◆ Goal of the exercise: Find the word "computer" in the records below. List each line containing it.

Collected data
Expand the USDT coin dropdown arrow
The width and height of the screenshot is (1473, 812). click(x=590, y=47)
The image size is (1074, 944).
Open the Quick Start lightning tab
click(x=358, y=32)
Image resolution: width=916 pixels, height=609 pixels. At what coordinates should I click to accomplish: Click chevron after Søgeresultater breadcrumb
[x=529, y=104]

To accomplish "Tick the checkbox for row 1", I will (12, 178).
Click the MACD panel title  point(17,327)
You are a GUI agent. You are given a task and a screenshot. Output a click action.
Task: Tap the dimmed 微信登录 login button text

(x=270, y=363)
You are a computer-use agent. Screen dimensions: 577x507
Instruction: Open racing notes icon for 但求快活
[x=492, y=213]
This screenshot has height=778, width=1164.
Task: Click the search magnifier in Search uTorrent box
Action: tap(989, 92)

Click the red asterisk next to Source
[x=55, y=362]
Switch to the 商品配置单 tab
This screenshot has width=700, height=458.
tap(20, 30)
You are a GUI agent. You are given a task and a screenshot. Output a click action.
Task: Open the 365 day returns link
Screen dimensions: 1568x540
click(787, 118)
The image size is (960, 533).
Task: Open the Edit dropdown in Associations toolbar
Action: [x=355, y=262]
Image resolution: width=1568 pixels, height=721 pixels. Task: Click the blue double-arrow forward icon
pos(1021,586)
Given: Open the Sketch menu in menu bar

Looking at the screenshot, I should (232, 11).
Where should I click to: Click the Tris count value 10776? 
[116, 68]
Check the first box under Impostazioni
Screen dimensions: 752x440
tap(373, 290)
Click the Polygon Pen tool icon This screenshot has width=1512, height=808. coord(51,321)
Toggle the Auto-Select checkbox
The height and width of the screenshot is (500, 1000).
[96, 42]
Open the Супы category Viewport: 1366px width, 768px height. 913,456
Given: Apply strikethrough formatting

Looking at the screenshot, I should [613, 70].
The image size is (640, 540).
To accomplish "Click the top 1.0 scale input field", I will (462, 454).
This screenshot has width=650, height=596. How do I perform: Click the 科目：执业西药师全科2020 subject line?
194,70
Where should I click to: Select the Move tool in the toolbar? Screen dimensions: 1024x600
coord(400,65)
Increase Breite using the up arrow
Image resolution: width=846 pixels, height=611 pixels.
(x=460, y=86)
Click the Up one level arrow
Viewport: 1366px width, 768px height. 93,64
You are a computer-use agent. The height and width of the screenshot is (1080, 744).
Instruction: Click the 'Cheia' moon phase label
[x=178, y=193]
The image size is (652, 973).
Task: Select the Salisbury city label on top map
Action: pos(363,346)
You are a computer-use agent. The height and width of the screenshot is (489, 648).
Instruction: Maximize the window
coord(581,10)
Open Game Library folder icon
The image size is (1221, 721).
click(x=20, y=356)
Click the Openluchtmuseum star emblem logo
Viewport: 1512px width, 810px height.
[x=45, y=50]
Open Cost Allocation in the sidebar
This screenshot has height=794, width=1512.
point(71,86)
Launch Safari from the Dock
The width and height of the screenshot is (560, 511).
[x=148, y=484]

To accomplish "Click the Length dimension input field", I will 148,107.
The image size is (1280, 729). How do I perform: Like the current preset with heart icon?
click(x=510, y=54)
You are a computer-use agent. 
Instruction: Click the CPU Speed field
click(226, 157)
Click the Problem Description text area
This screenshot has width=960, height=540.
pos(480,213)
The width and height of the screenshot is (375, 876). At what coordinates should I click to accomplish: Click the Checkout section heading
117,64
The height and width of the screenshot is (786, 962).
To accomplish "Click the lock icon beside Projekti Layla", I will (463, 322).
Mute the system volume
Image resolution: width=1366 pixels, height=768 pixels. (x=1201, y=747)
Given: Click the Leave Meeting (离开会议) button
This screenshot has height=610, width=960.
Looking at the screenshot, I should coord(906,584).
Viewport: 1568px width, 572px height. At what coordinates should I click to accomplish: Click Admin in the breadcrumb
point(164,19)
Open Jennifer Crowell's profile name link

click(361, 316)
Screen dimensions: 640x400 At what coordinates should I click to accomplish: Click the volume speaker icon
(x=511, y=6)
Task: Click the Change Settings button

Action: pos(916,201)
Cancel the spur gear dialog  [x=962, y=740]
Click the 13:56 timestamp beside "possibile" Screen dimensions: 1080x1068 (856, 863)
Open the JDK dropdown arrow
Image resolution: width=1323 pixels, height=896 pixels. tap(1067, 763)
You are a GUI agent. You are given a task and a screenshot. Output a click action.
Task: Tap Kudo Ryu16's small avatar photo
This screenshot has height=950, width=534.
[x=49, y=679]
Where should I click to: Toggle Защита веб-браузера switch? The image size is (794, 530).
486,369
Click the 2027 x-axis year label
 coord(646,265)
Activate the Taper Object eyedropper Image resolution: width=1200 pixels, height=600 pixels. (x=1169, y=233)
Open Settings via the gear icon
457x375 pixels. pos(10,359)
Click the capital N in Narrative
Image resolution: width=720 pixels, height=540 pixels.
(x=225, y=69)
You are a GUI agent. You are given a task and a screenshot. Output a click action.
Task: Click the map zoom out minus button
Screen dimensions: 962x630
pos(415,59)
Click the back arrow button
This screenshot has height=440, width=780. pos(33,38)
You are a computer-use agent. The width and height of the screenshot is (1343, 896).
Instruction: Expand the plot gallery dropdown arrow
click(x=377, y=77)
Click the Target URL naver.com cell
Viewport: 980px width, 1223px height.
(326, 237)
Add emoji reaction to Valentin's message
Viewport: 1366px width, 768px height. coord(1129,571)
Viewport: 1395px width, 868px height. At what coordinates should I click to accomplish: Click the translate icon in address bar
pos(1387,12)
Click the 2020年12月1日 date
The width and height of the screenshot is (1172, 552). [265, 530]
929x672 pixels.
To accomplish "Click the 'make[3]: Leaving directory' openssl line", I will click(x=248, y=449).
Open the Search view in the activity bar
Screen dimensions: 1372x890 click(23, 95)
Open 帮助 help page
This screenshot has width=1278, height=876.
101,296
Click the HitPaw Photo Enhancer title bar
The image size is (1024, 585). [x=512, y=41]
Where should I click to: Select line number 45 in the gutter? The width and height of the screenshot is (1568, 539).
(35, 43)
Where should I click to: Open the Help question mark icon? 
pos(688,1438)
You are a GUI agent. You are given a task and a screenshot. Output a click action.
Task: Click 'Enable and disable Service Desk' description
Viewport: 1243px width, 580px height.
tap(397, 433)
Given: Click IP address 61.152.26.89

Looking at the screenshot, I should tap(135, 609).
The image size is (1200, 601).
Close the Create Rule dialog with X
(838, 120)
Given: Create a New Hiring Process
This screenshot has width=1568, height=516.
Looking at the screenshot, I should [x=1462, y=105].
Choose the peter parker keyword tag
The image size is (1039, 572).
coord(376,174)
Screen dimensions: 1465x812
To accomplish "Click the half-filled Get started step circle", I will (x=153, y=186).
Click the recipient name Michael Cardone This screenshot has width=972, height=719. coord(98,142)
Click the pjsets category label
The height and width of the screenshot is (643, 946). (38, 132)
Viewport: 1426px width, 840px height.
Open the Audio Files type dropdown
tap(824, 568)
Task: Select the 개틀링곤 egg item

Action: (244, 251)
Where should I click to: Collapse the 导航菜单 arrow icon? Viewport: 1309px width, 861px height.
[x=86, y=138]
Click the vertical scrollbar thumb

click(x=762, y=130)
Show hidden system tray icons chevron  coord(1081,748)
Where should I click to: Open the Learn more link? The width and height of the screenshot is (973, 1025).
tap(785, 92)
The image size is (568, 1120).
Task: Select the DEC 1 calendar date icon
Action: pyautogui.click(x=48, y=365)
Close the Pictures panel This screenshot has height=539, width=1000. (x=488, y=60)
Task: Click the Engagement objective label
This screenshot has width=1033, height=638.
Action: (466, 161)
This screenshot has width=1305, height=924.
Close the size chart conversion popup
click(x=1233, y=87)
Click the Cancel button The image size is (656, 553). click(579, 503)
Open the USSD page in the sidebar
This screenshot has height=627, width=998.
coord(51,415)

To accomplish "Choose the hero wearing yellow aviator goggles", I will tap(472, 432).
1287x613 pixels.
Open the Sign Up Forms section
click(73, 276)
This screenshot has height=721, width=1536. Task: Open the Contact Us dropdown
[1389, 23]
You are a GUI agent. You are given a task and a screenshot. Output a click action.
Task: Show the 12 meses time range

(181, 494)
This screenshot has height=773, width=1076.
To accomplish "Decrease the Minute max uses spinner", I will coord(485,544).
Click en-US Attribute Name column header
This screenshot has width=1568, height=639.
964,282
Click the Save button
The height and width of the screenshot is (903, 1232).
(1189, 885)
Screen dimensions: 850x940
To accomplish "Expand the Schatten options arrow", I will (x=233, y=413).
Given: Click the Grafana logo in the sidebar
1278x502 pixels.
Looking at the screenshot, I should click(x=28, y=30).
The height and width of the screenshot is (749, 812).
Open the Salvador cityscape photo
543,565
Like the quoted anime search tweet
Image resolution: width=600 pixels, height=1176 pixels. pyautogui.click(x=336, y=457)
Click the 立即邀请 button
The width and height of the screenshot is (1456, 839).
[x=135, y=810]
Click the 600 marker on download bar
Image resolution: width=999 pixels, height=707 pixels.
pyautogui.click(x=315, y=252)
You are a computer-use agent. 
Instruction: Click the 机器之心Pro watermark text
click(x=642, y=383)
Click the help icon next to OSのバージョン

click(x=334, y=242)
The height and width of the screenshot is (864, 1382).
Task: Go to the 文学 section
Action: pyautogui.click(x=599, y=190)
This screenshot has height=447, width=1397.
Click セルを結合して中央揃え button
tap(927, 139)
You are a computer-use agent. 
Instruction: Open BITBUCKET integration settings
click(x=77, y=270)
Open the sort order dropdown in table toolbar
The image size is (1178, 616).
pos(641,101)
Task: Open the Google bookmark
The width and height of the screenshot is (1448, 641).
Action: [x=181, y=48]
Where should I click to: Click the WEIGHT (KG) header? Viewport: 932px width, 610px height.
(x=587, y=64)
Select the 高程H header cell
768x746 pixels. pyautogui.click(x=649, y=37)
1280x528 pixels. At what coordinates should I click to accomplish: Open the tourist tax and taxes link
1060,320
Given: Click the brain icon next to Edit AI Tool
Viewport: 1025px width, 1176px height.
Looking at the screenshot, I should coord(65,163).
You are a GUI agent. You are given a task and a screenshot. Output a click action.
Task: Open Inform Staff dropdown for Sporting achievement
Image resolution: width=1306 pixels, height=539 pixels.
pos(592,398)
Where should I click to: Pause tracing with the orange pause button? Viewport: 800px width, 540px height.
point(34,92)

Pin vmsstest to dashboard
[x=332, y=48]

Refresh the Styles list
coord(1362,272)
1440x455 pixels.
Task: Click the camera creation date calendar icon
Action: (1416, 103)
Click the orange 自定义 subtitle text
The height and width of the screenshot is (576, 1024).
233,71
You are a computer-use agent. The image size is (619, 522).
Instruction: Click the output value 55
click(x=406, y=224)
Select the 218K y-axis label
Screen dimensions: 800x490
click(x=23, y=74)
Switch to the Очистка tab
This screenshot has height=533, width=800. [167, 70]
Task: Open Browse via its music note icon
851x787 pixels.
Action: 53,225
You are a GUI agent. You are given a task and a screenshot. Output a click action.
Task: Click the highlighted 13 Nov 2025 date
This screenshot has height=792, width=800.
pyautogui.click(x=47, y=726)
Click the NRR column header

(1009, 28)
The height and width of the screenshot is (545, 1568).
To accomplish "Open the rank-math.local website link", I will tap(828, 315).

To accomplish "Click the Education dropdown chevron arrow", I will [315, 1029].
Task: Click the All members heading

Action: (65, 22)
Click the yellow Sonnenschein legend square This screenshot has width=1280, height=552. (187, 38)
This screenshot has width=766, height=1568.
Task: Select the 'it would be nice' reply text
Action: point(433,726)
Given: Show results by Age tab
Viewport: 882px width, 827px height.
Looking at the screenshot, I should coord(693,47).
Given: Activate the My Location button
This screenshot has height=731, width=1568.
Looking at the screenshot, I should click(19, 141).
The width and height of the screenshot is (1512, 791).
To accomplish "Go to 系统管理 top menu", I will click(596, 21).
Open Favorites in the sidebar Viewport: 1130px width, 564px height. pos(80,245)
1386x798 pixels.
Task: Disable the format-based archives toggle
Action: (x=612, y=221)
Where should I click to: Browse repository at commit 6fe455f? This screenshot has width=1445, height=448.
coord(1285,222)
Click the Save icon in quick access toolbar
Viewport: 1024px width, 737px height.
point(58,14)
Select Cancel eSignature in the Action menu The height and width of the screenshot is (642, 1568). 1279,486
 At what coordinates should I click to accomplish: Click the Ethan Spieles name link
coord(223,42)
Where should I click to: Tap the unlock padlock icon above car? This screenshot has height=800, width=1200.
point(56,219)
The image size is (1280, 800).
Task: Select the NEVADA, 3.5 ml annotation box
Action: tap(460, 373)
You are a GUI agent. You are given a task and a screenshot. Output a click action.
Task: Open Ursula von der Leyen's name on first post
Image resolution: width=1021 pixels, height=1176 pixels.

◆ Your solution:
You are a computer-use agent. Screen dimensions: 577x507
You are a computer-use agent. The height and width of the screenshot is (1080, 744).
You are a computer-use agent. The height and width of the screenshot is (489, 648).
You are a computer-use agent. 
You are a computer-use agent. The width and height of the screenshot is (1343, 896).
You are a computer-use agent. 
You are a computer-use agent. 
You are a computer-use agent. The image size is (619, 522).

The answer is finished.